* EXTRAIT DE PAGE *
Thérapie : pourquoi payer pour aller mieux ?

Par Stanislas Deve

Consulter un psychothérapeute ou un psychanalyste a un coût non négligeable... qui fait partie du processus de soin. En quoi l’argent est-il un aspect central et nécessaire dans la relation thérapeutique ? Deux psys nous expliquent toute la symbolique du sou.

Miljan Živković / istock
Entre 50 et 70 euros. C’est la fourchette du prix moyen d’une consultation d’environ quarante minutes chez un psychologue. L’ardoise peut dépasser les 100 euros chez certains psychothérapeutes ou psychanalystes, notamment dans les grandes villes. Une somme importante que près d’un Français sur trois aurait déjà déboursée au moins une fois, selon un récent sondage YouGov pour Psychologies Magazine. Et, si l’on en croit les experts du sujet, c’est pour le bien-fondé de la thérapie : payer fait partie du processus de soin. Le neurologue et père de la psychanalyse Sigmund Freud parlait de « l’influence correctrice du paiement », tandis que le psychiatre et psychanalyste Jacques Lacan obligeait les patients qui ne venaient pas à leur consultation à la régler quand même. Mais alors pourquoi l’acte de payer est-il un aspect central et indispensable de la thérapie ? La psychothérapeute Catherine Aimelet-Perissol et la psychanalyste active Sophie Muller nous donnent quelques réponses pro bono.

* MATÉRIEL EXTRAIT *
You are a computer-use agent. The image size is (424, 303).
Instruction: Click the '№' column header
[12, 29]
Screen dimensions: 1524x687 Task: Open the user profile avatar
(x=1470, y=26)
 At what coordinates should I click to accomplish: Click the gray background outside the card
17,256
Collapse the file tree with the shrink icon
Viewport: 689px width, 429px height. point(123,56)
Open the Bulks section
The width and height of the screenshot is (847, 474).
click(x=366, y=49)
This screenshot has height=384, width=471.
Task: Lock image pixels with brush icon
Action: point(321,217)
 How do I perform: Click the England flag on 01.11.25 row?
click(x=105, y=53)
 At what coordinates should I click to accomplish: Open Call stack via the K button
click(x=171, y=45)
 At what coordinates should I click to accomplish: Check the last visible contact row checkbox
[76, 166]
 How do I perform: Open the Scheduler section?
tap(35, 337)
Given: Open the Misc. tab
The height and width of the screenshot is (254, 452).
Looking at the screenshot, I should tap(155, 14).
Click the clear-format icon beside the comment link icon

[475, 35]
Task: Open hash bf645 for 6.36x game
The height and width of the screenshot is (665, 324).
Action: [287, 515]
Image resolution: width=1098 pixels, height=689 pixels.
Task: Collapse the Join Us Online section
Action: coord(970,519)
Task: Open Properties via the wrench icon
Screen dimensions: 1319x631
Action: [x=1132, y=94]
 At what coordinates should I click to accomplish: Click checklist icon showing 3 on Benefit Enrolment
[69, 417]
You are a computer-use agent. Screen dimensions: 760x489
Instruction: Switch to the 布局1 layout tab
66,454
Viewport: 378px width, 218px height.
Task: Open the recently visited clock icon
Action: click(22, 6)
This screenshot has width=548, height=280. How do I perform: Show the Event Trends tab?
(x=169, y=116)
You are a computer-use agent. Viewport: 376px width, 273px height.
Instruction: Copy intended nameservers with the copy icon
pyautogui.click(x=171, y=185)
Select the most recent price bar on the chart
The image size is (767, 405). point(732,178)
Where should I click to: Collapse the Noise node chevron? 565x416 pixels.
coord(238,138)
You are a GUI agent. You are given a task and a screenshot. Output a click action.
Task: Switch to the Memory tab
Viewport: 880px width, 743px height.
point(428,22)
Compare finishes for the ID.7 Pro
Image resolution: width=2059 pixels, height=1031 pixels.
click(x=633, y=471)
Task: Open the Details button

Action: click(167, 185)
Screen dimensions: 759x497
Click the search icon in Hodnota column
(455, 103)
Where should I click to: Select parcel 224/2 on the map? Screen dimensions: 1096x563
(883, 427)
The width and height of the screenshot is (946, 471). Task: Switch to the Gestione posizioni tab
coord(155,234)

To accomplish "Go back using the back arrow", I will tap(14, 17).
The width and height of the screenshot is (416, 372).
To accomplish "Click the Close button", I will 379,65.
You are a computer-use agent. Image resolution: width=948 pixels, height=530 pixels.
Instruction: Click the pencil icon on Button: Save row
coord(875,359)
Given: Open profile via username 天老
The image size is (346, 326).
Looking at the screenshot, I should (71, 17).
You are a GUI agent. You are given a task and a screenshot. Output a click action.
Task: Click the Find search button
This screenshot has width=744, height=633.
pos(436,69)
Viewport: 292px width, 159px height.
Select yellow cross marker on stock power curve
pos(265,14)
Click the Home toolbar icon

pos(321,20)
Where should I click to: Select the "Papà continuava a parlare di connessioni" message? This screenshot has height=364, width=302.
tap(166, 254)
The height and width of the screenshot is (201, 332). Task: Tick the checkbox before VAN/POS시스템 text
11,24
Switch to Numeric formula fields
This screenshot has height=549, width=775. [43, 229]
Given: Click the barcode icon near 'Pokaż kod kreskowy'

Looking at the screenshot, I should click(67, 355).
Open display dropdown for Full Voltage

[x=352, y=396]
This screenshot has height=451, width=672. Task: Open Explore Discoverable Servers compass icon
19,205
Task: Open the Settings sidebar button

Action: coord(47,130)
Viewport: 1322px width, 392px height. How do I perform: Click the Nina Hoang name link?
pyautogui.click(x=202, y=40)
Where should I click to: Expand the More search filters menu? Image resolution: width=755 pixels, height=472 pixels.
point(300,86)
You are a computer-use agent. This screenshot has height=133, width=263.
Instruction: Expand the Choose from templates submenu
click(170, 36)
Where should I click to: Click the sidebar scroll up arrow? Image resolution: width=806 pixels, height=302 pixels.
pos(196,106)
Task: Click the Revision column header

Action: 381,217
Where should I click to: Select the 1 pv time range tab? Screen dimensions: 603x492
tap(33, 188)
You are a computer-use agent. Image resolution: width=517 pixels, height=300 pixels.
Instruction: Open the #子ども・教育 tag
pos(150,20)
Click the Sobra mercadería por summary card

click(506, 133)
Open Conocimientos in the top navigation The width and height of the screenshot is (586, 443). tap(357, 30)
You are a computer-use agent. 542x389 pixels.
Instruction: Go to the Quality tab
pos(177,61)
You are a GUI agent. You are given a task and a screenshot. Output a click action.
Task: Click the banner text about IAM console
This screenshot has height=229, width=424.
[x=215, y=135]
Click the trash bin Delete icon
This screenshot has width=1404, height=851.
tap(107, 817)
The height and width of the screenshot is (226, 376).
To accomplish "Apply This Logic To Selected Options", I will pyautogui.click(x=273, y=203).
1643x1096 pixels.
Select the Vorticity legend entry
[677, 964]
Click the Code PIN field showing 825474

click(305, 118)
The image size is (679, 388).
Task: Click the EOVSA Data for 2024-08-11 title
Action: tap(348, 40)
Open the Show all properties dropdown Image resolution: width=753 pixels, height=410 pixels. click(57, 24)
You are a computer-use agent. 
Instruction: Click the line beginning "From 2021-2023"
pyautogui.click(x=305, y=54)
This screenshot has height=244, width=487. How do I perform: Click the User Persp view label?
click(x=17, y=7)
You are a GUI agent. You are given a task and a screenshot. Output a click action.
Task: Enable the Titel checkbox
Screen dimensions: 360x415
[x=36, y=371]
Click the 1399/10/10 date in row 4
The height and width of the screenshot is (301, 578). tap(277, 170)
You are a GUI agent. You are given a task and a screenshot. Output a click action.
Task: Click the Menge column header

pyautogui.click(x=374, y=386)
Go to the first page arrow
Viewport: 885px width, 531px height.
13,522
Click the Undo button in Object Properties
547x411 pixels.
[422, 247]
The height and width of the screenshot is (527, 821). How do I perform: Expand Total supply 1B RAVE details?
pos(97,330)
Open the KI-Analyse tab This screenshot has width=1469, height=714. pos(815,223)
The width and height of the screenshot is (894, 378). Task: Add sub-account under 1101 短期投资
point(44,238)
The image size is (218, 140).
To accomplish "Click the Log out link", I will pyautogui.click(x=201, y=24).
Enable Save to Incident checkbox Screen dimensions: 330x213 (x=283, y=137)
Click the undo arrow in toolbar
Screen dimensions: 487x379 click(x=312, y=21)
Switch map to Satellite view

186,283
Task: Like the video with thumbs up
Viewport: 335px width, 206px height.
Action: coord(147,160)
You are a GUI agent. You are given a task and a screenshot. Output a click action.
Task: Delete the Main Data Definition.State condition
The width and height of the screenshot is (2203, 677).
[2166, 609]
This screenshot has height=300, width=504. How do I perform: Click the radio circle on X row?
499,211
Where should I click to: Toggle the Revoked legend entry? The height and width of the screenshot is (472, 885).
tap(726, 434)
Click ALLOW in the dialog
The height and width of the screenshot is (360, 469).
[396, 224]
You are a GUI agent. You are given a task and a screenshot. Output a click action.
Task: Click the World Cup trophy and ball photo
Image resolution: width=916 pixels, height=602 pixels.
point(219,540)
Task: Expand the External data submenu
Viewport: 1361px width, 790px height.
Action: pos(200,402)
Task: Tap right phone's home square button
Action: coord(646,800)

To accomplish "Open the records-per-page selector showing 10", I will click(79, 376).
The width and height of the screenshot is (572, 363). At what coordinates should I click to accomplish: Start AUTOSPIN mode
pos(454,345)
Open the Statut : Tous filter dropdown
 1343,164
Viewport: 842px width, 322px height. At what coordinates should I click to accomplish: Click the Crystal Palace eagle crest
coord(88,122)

* ÉNONCÉ *
Pouvez-vous poursuivre l'extrait sur le prix des séances de thérapie à partir de l'endroit où il s'interrompt ? Le matériel n'intervient en rien ici.

* RÉPONSE À L'EXERCICE *
- Mieux Vivre Santé : Pourquoi est-il essentiel de payer son psy ?

Catherine Aimelet-Perissol : C’est un principe à la fois biologique et contractuel. Biologique, car tout le système vivant est fondé sur le modèle « je reçois, je donne » : je mange et j’évacue, j’inspire et j’expire, je dors et je suis en éveil, etc. Le travail thérapeutique en est la prolongation, et si je reçois du soin sans donner en retour (du temps, de l’énergie... et de l’argent), alors il y a un déséquilibre qui, inconsciemment, infantilise le patient. En effet, la seule période durant laquelle l’être humain reçoit sans donner, c’est la petite enfance. Sans cette contrepartie, le patient est presque considéré comme un petit garçon ou une petite fille qui ne saurait se débrouiller seul. En payant, le patient devient une personne en capacité de s’émanciper, de se donner les moyens d’aller mieux.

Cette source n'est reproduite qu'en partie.